Quoted text:
──────────
# 2D to 3D conversion



## ujwal_roy (Sep 6, 2012)

What has 2D to 3D conversion to do with the whole 3D experience?


----------



## Jitendra Singh (Sep 7, 2012)

Friend, 2D to 3D conversion is an important aspect of consideration for 3D viewing experience. The two major 3D technologies in the Indian market today are Shutter Glass type and FPR (Film Patterned Retarder). Now, SG works in the same way a camera Shutter works. It sends images to the left and right eye in a sequence due to which less number of images are received and the final 3D visual looks a bit blurred. FPR on the other hand sends images to both the eyes at the same time and is thus able to give high quality sharp 3D images.


----------



## clmlbx (Sep 7, 2012)

2D to 3D conversion is a Joke on 3D experience.. Only 3D is Good if it is shot with 3D cameras (I mean two cameras)..


----------



## Flash (Sep 7, 2012)

Clmbx is right! Though you convert 2D to 3D with some softwares, you wont experience the whole effect of watching it in 3D.


----------



## Zangetsu (Sep 7, 2012)

@OP: two types of 3D TV are available today Active 3D & Passive 3D.
where former is better than latter


----------



## Sam22 (Sep 10, 2012)

The 2D-3D features makes you enjoy the suitable 2D contents into 3D content. Right now all the 3D TV are coming up with this feature and that's the main reason there is so much talk about this.


----------



## randomuser111 (Sep 10, 2012)

2D-3D conversion is cr@p. If anyone is thinking of buying a 3D TV just for 2D-3D conversion, I'll say - Don't !!!. You will be disappointed, seriously. It's just a gimmick nothing more.


----------



## Zangetsu (Sep 10, 2012)

^Ok.. and what about the all new passive 3D introduced by LG Cinema...
──────────
Material:
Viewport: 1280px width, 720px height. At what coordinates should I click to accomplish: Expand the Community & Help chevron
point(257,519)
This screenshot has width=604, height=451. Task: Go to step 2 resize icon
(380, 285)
──────────
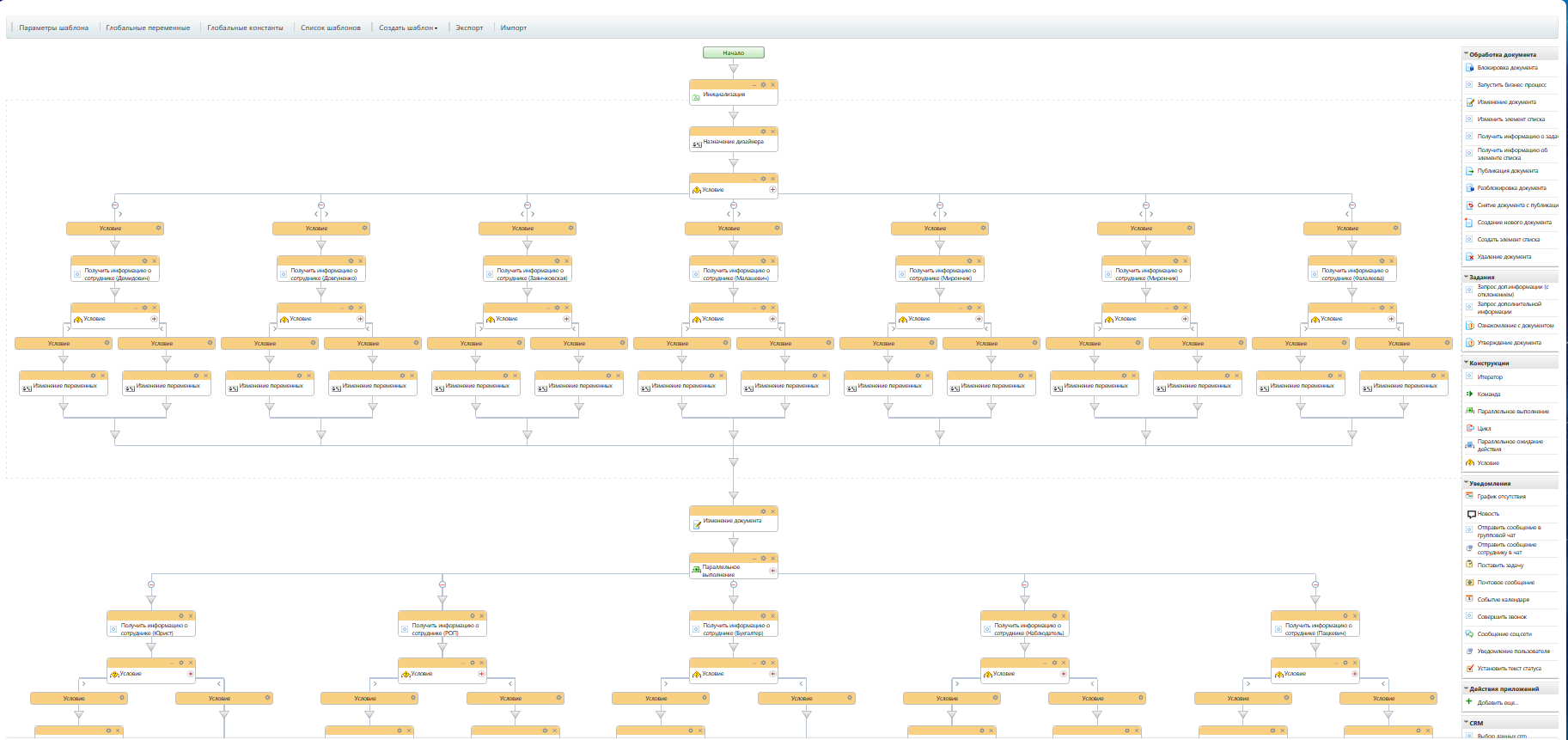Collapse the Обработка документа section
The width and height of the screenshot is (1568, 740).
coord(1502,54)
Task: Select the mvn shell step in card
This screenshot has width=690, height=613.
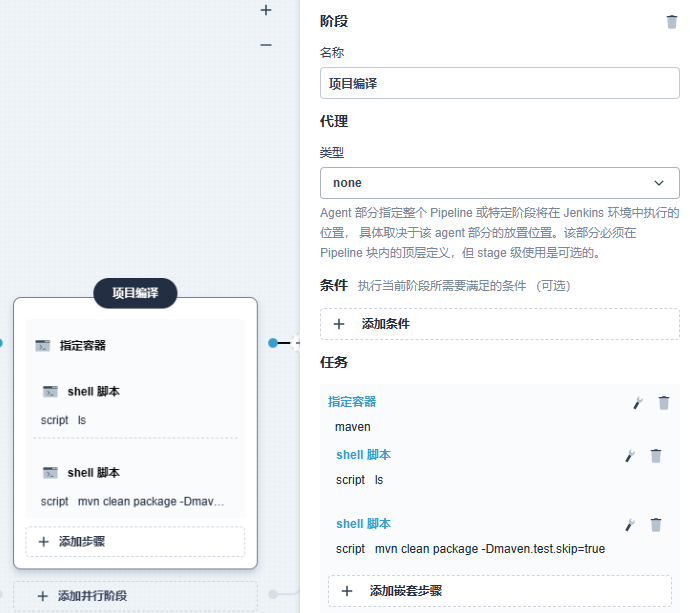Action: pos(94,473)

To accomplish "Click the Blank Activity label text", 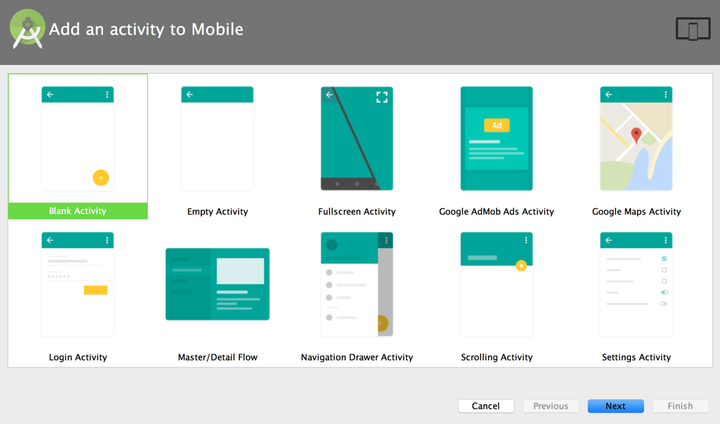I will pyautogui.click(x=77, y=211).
──────────
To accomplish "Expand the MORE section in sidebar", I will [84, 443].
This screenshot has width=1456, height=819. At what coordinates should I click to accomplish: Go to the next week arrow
──────────
Tasks:
1. Update the 2D to 3D conversion thread from "## randomuser111 (Sep" up to and including "Zangetsu (Sep 10, 2012)", changing "gimmick" to "marketing trick".
2. Condense the paragraph in the 2D to 3D conversion thread that begins "Friend, 2D to 3D conversion is an important aspect", keeping its main facts.
None of the rows are needed here.

The solutions:
1.
## randomuser111 (Sep 10, 2012)

2D-3D conversion is cr@p. If anyone is thinking of buying a 3D TV just for 2D-3D conversion, I'll say - Don't !!!. You will be disappointed, seriously. It's just a marketing trick nothing more.


----------



## Zangetsu (Sep 10, 2012)

2. 2D to 3D conversion matters for the 3D viewing experience. The two main 3D technologies in the Indian market are Shutter Glass (SG) and FPR (Film Patterned Retarder). SG works like a camera shutter and sends images to the left and right eye in sequence. Fewer images reach the eyes, so the 3D looks a bit blurred. FPR sends images to both eyes at once and gives sharp, high-quality 3D.